◆ **Short task**
Copy the records below word for word, leaving out the pictures.

◆ **Extracted entries**
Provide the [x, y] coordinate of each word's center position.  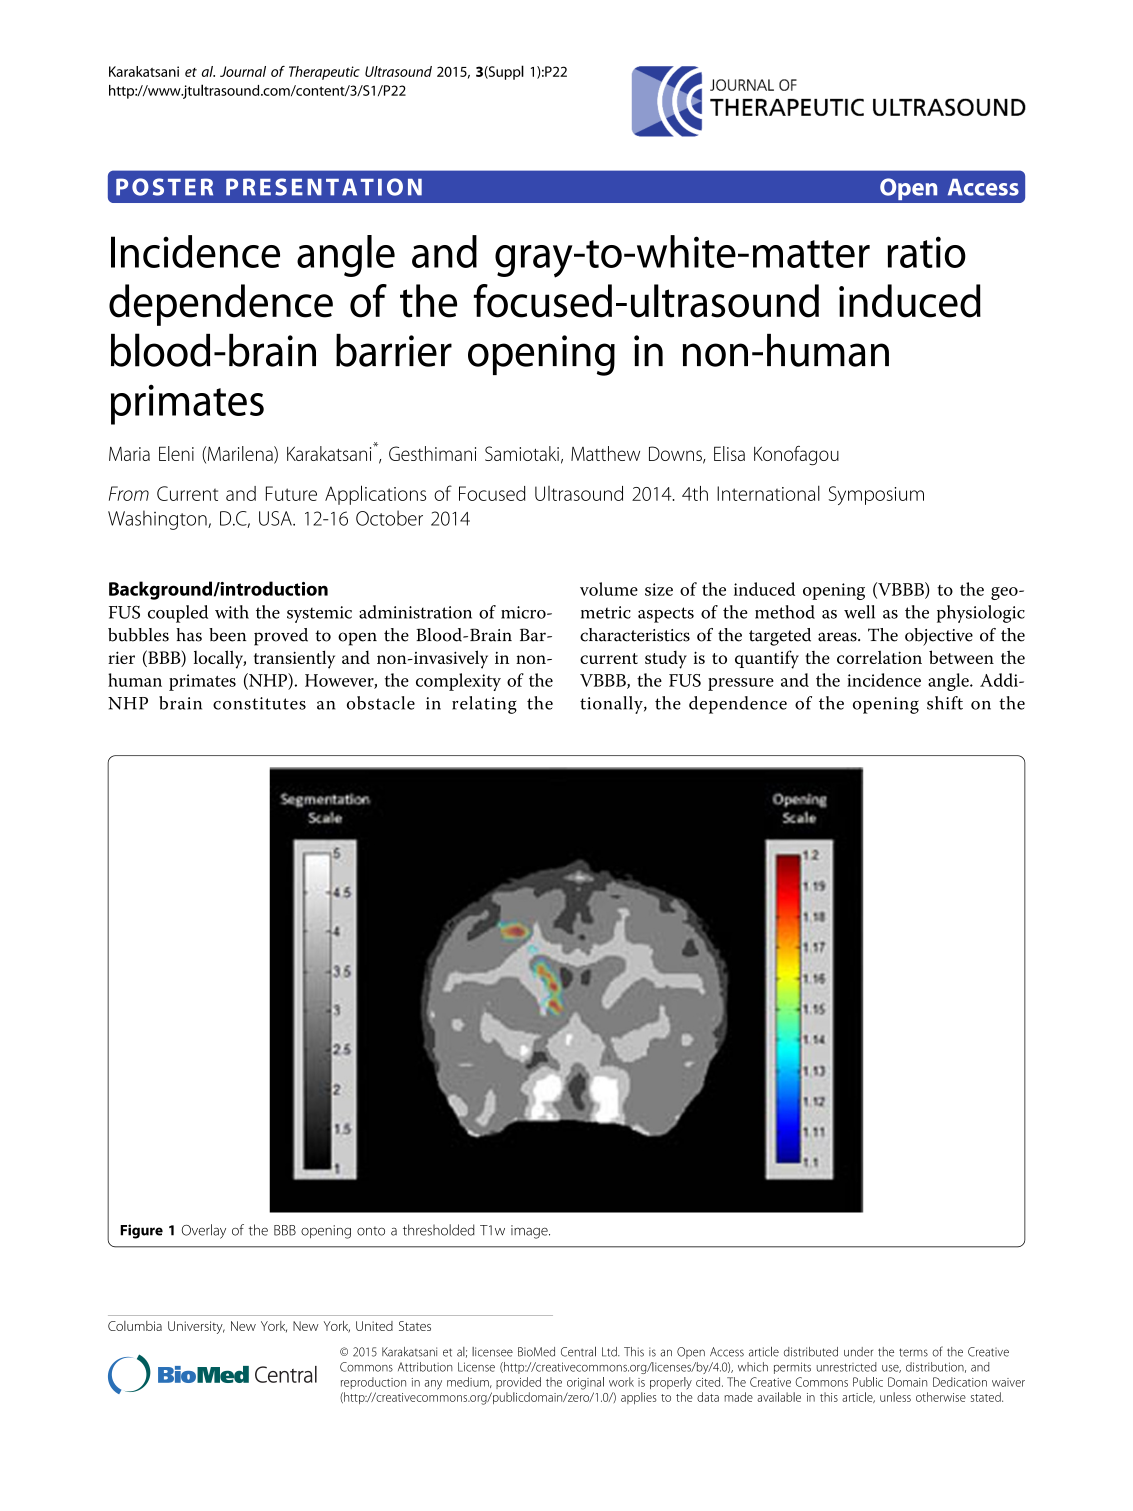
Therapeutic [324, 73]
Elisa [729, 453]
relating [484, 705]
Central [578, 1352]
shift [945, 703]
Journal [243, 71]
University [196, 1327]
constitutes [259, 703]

◆ **Output**
Provide the [x, y] coordinate of each word's center position.  
Therapeutic [324, 73]
Elisa [729, 453]
relating [484, 705]
Central [578, 1352]
shift [945, 703]
Journal [243, 71]
University [196, 1327]
constitutes [259, 703]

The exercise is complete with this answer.